La terapia più diffusa prevede l’impiego di un ventilatore meccanico denominato CPAP (dall’inglese Continuous Positive Airway Pressure) che insuffla in maniera continua aria a pressione positiva attraverso il naso o la bocca allo scopo di vincere le resistenze delle vie aeree superiori. Questa terapia, tuttavia, non corregge permanentemente la fisiopatologia respiratoria: la sua interruzione fa riemergere il disturbo. Grazie all’utilizzo della CPAP, la pressione arteriosa sistemica risulta ridotta in soggetti ipertesi [4, 5]. La terapia viene spesso accompagnata da alcune modifiche dello stile di vita, come la riduzione del peso corporeo e l’eliminazione di eventuali fattori aggravanti, quali l’assunzione di alcool e di farmaci depressori del sistema nervoso centrale.

Riferimenti

1. Dorasamy P, Obstructive sleep apnea and cardiovascular risk. Ther Clin Risk Manag. 2007; 3(6): 1105–1111.

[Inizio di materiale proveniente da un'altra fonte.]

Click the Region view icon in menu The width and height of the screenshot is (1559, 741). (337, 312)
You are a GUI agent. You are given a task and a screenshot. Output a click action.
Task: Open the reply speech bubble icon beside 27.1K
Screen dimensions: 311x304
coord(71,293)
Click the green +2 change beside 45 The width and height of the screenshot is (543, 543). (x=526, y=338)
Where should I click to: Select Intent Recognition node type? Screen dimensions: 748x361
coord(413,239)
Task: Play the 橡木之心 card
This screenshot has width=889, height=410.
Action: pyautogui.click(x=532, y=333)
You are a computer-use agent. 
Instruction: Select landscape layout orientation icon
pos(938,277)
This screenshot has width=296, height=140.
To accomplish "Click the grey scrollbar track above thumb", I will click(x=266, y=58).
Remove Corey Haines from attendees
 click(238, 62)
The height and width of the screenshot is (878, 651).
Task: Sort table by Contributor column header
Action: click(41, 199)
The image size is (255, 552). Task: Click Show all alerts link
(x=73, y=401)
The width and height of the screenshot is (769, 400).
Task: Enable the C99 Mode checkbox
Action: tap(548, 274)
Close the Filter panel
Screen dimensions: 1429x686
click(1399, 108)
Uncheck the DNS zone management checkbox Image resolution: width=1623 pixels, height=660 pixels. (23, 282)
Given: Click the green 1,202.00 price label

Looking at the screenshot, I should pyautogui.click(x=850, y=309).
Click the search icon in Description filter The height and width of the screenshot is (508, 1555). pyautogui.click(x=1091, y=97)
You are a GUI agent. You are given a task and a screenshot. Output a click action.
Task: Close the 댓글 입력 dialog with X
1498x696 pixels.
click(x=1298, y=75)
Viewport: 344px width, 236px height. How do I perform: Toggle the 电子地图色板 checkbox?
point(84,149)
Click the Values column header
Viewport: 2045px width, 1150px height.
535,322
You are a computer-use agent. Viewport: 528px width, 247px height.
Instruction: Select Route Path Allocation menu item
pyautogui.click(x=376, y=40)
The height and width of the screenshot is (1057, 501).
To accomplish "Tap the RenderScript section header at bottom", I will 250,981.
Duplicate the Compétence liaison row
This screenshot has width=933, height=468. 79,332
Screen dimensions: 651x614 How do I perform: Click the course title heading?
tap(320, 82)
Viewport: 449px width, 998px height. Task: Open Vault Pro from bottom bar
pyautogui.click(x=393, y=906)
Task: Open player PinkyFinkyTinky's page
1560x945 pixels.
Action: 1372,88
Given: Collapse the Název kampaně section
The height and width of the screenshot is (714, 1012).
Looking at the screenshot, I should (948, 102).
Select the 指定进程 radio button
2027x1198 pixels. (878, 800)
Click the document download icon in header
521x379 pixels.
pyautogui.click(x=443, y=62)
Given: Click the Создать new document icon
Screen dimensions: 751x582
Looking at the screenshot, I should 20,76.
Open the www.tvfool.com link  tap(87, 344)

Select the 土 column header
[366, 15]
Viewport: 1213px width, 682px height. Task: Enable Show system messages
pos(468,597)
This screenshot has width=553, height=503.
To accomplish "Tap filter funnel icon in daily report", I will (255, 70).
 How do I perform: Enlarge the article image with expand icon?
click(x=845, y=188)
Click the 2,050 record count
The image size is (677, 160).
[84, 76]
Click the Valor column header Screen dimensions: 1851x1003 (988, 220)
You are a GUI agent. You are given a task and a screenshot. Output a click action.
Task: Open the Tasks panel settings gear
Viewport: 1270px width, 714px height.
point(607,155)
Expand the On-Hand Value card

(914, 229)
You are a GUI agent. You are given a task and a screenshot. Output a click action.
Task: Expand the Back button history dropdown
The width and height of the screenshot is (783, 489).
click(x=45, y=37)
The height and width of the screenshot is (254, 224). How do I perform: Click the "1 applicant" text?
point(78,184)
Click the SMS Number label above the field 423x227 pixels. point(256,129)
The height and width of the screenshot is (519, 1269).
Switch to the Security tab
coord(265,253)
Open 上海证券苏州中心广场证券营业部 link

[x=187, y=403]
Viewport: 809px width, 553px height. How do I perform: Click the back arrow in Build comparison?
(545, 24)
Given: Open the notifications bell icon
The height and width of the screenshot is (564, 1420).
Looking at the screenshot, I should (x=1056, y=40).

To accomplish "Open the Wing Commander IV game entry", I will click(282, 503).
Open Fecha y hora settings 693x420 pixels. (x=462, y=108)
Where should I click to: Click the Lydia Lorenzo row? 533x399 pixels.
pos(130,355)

2. Lavie P, et al. Prevalence of sleep apnea syndrome among patients with essential hypertension. Am Heart J. 1984;108:373–6.

3. Chaouat A, Weitzenblum E, Krieger J, et al. Association of chronic obstructive pulmonary disease and sleep apnea syndrome. Am J Respir Crit Care Med. 1995;151:82–6.

4. Faccenda F J, Mackay T M, Boon T A, Douglas N J, Randomized Placebo-controlled Trial of Continuous Positive Airway Pressure on Blood Pressure in the Sleep Apnea–Hypopnea Syndrome. AJRCCM Issues 2001; 163:2

5. Pepperell JC1, Ramdassingh-Dow S, Crosthwaite N, Mullins R, Jenkinson C, Stradling JR, Davies RJ Ambulatory blood pressure after therapeutic and subtherapeutic nasal continuous positive airway pressure for obstructive sleep apnoea: a randomised parallel trial. Lancet. 2002; 359(9302):204-10.